User Retention Basics

First of all, make sure the User Retention plugin is enabled. To do so, in the main Countly Dashboard, go to Management > Plugins and enable the Retention with Segments toggle.

After that, you will find User Retention in the Understand section of your Countly Dashboard, under the Engagement category.


The User Retention page contains:

  1. Retention type selector: Select the retention type that you're interested in. 
  2. Data type drop down: Select the data type you want to use in the calculation between Sessions (selected by default) or Events (Views, Crashes, and Feedback are listed under Events). The difference between both has is related to their corresponding Day 0.
  3. Timeframe selector: Select the period and bucket. For the sake of simplicity, this document uses day terminology. Nonetheless, all examples and descriptions apply to weekly and monthly retention as well.
  4. Filter toggle: Target a specific set of Day 0 users using the query editor to segment users.
  5. Overview graph: Depicts the ratio of (sum of nth day/sum of Day 0) as a graphical representation of the tabular chart data below.
  6. Each row of the table denotes a day, week, or month depending on the time bucket selected above. Depending on the type of retention, results will count either New users (for Session Retention) or Users (for Event Retention). 
  7. Scrolling across the table shows corresponding ratios of retention (ratio of users retained on Day 1, ratio of users retained on Day 2, and so on).

Day 0: Session Retention vs. Event Retention

Day 0 is a term to define the starting point of the Retention.

In Session Retention, Day 0 is the first session or visit of the user. The retention calculation methods use that day to determine the overall retention. It answers questions such as, “How many users who had their first session on April 3 (59 new users) had another session on Day 5 (April 8, 5.08%) too?”


Event Retention, on the other hand, has a fundamental difference when compared to Session Retention, as it does not require an Event to be done for the very first time. It answers questions such us, “How many users who did Login on April 3 (87 users) did Login on Day 5 (April 8, 9.2%) too?”

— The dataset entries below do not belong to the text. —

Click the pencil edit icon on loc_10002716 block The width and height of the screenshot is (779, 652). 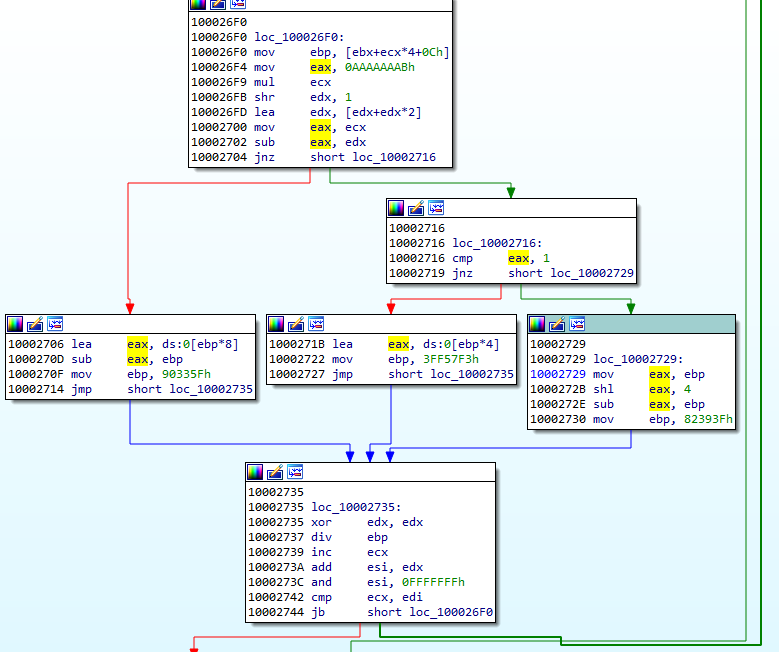(x=416, y=208)
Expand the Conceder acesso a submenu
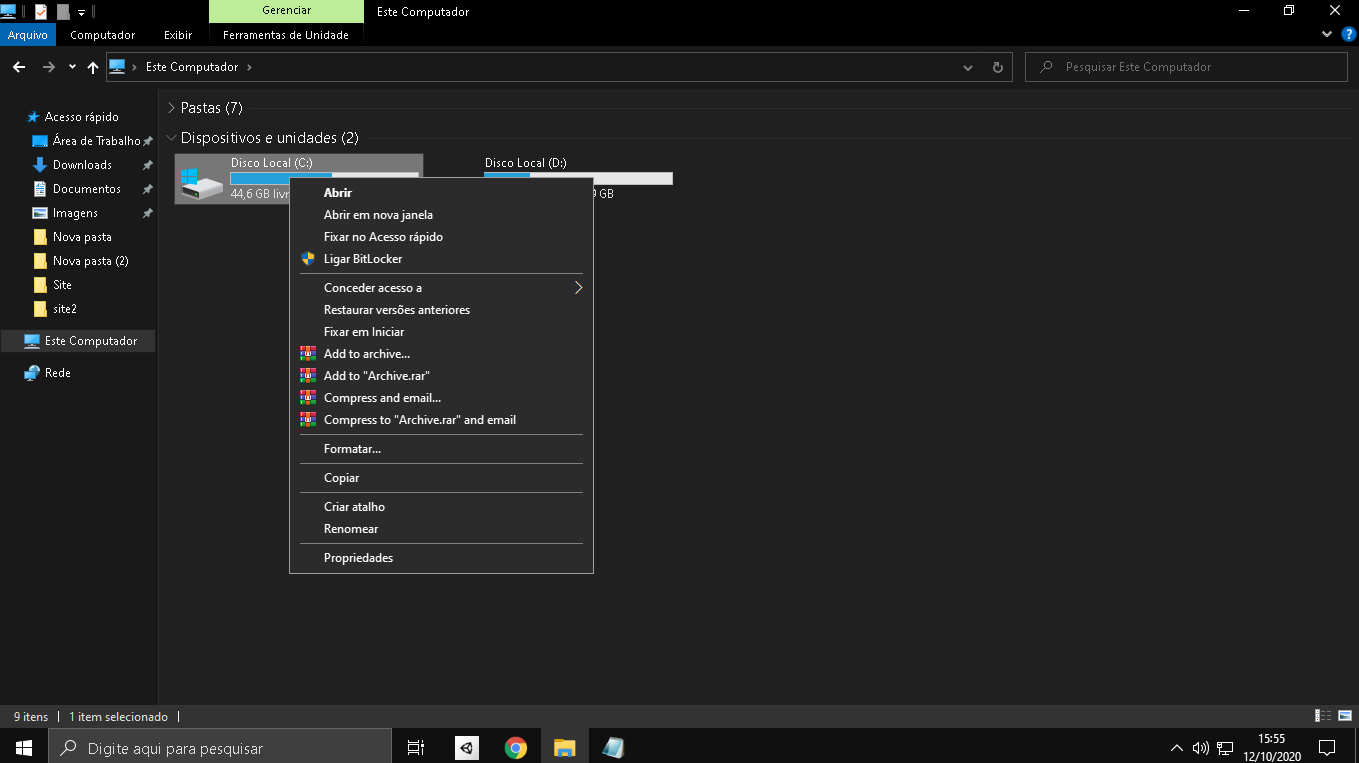 point(577,288)
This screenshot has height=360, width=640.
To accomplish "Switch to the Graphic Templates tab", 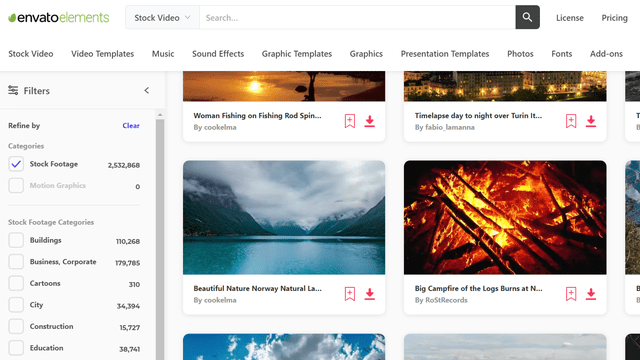I will 297,54.
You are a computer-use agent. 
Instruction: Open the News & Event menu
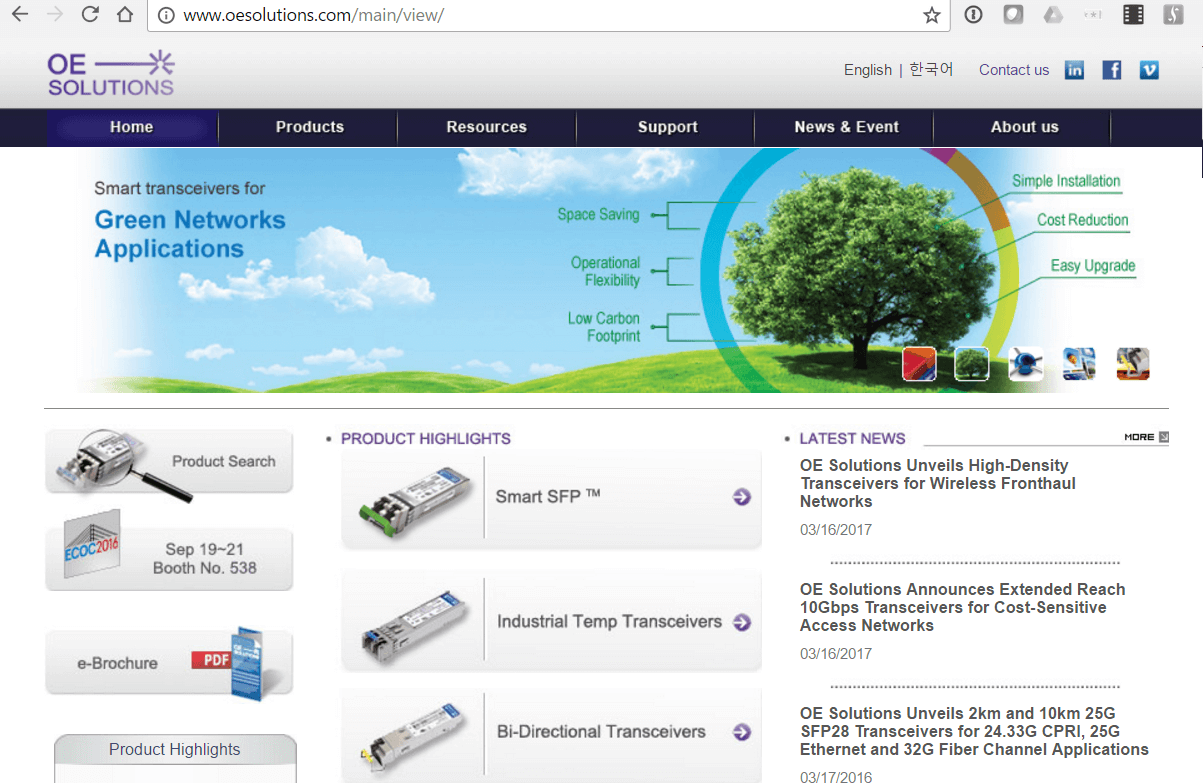pos(846,127)
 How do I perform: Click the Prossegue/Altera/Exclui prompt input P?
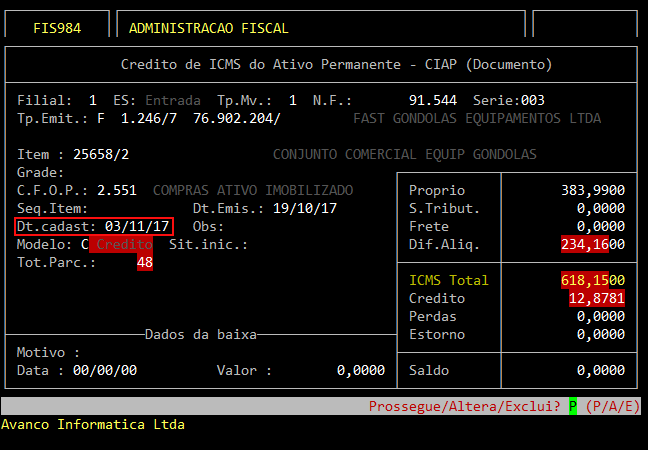573,406
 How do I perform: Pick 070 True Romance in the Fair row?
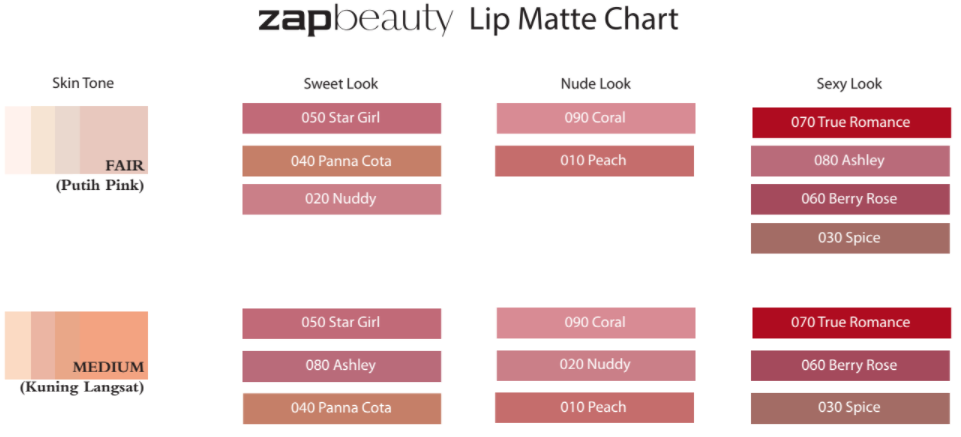(x=851, y=122)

The answers to those example questions above depend on the retention calculation method. Let's take a look at them.

Retention Calculation Methods

There are 3 different types of calculation methods: full, classic, and unbounded. Each type provides a different approach to crunching Session or Event numbers to calculate Retention. Both Session and Event Retention support all those three types. The following examples are for Session Retention, but the methods do not differ for Event Retention. That is, “Session” can be replaced with an arbitrary event name but keep in mind the difference between both, as covered above.

Full Retention

Full Retention is the most strict approach compared to the others. For daily-full retention: once the user skips a day, retention is broken for them, regardless of future changes. The table below demonstrates a fully retained (3 days) user.

Similar to daily full retention, weekly retention counts the number of users who had no inactivity which broke the retention.

Let's go over an example for weekly full retention: an app has 100 new users every day for 5 consecutive days during the first week of the month (Week 0). On Saturday, the 6th day of the month, 60 users come back. During the subsequent week (Week 1), 70 unique users come back: 30 on the 9th day and 40 on the 13th day. In the third week (Week 2), 20 users come back, all on the 21st day. Therefore, Week 1 retention is 70/500 or 14%; Week 2 retention is 20/500 or 4%.

Classic Retention (Day N Retention)

Classic Retention (Day N retention) shows the percent of new users who come back on a particular day. It does not require continuous sessions/visits. Instead, the days are affecting only themselves, but no previous or following days. In other words, if a user has a session one day, then they are considered retained on that day.classic.png

Let's go over an example for classic retention:

An app has 100 users who have their first session on a Monday, November 1st. 30 of those users come back the next day on Tuesday, November 2nd, and 20 come back the following day on Wednesday, November 3rd. Then, Day 1 retention rate is 30/100 or 30%; Day 2 retention rate is 20/100 or 20%. If 50 people were to come back 89 days from Monday, November 1st (it means Day 90), your Day 90 retention rate would be 50/100 (50%).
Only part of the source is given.